If no traction table is used, folded linen bolsters under the fracture zone may facilitate reduction.
AO teaching video: Application of the large distractor
Contouring of the plate over the fracture site is normally not necessary. However, in more proximal and distal fractures it is necessary to contour the ends of a conventional plate to address the anatomy of the proximal and distal femur.
A locking plate does not have to be contoured at all, but to avoid soft tissue irritations, slight contouring may be necessary.
Contouring is easier when performed after provisional reduction has been achieved. For provisional reduction, traction, or a large distractor / external fixator, can be applied.
In the open technique a malleable template is helpful for matching the contours of the proximal and distal segments.
If the preliminary reduction - using for example a traction table - is already optimal with respect to axis, length and rotation, the main fragments are fixed in this position, choosing the optimal screw positions for a bridging technique.
For an optimal outcome, the preliminary reduction frequently needs some final fine adjustment. In those cases, the final fine reduction will be performed, either using the implant, or open reduction techniques.
Nevertheless, even in an open procedure, the stepwise reduction of the fracture towards the implant can be achieved as described in the closed reduction, but in a less challenging open manner.
Next, the open procedure is described using direct reduction techniques.
After exposure of the lateral aspect of the femur, the appropriate contoured plate is held onto the main fragments using Verbrugge forceps.

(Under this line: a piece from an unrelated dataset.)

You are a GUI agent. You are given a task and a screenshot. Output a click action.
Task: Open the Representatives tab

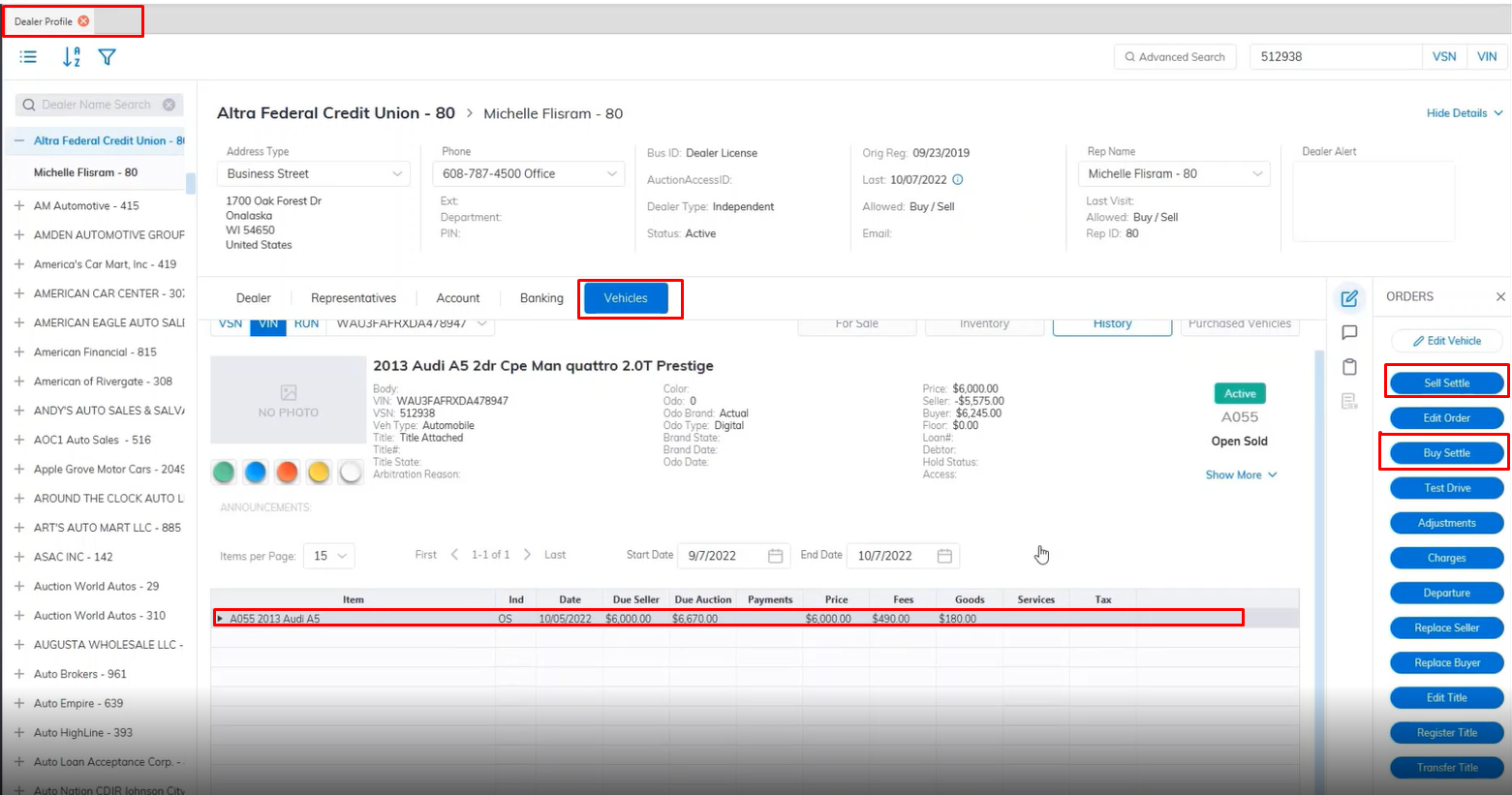point(354,298)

The longer a fracture zone, the more difficult the evaluation of the correct reduction becomes. In such cases, indirect indicators must be used to assess reduction, especially to check rotation.

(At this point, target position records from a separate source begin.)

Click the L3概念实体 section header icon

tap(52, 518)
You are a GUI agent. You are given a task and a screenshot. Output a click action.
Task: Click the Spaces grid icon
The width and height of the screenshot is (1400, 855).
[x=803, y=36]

To assess rotation, the shape of the lesser trochanter is compared with the contralateral side (lesser trochanter shape sign).

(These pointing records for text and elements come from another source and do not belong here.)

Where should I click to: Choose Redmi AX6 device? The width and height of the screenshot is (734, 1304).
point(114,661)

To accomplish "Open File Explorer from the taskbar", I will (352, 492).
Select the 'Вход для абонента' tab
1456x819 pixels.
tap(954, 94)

The contralateral leg is then rotated so that its lesser trochanteric profile matches the injured side.
By rotating the injured leg, either with the traction table or through manual traction, the distal fragment alone is rotated until the patella orientation is similar to that on the uninjured contralateral side. The position of the lesser trochanter must not be changed. This is best done without the plate clamped to the distal fragment.
A K-wire can be applied in the distal most hole to maintain the three dimensional reduction.
The plate should be fixed to each main fragment with at least three bicortical screws (six cortical holds).
Alternative: If a locking plate (internal fixator) is used, four locking-head screws are inserted into each main fragment. The advantage of an internal fixator is that the plate does not need to be anatomically contoured.
Close monitoring of the femoral muscle compartments should be carried out especially during the first 48 hours, in order to rule out compartment syndrome.
In all cases in which radiological control has not been used during the procedure, a check x-ray to determine the correct placement of the implant and fracture reduction should be taken within 24 hours.
Unless there are other injuries or complications, mobilization may be started on postoperative day 1. Static quadriceps exercises with passive range of motion of the knee should be encouraged. If a continuous passive motion device is used, this must be discontinued at regular intervals for the essential static muscle exercises. Afterwards special emphasis should be placed on active knee and hip movement.
Full weight bearing may be performed with crutches or a walker.
Wound healing should be assessed regularly within the first two weeks. Subsequently a 6 and 12 week clinical and radiological follow-up is usually made. A longer period may be required if the fracture healing is delayed.
Implant removal is not mandatory and should be discussed with the patient, if there are implant-related symptoms after consolidated fracture healing.